To do
Report back every line from the entries below in which the word "agent" occurs.

Raw data Block Start

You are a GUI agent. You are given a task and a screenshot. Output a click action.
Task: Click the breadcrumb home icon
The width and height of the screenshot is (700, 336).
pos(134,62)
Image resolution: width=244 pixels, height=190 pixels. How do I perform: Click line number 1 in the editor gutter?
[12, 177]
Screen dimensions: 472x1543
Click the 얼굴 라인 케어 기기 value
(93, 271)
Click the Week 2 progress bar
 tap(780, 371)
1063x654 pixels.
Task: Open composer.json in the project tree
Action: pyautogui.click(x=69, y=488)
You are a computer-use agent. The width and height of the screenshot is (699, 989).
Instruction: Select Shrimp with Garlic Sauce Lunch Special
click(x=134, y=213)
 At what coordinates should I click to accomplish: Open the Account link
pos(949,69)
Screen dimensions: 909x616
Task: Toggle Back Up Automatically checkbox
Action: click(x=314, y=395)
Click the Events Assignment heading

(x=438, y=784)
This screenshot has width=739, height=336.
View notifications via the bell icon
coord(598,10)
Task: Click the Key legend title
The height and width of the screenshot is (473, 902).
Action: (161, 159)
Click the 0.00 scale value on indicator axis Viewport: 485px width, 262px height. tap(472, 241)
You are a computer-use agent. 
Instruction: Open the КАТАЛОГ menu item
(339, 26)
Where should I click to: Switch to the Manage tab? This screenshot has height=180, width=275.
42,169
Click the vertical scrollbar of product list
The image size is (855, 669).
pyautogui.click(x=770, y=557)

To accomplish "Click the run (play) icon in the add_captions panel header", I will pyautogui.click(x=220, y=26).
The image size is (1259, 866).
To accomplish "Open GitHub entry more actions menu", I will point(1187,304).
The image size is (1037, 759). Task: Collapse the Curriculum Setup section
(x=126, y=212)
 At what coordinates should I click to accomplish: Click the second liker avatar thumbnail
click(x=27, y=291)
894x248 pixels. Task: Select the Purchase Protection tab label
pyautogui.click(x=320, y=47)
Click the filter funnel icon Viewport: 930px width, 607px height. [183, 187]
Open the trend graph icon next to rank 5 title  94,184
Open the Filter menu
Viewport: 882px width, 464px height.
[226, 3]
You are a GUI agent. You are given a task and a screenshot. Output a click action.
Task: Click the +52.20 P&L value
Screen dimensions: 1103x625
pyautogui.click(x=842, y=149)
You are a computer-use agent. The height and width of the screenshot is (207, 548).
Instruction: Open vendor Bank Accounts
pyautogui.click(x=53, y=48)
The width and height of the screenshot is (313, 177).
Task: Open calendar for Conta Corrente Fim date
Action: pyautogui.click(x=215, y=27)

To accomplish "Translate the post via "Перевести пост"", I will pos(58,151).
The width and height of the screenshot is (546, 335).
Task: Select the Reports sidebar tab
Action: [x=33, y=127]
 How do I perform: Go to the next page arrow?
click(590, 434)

Raw data Block End

Result for this exercise
You are a GUI agent. You are given a task and a screenshot. Output a click action.
You are a computer-use agent. The width and height of the screenshot is (699, 989).
You are a computer-use agent. 
You are a GUI agent. You are given a task and a screenshot. Output a click action.
You are a computer-use agent. The height and width of the screenshot is (207, 548).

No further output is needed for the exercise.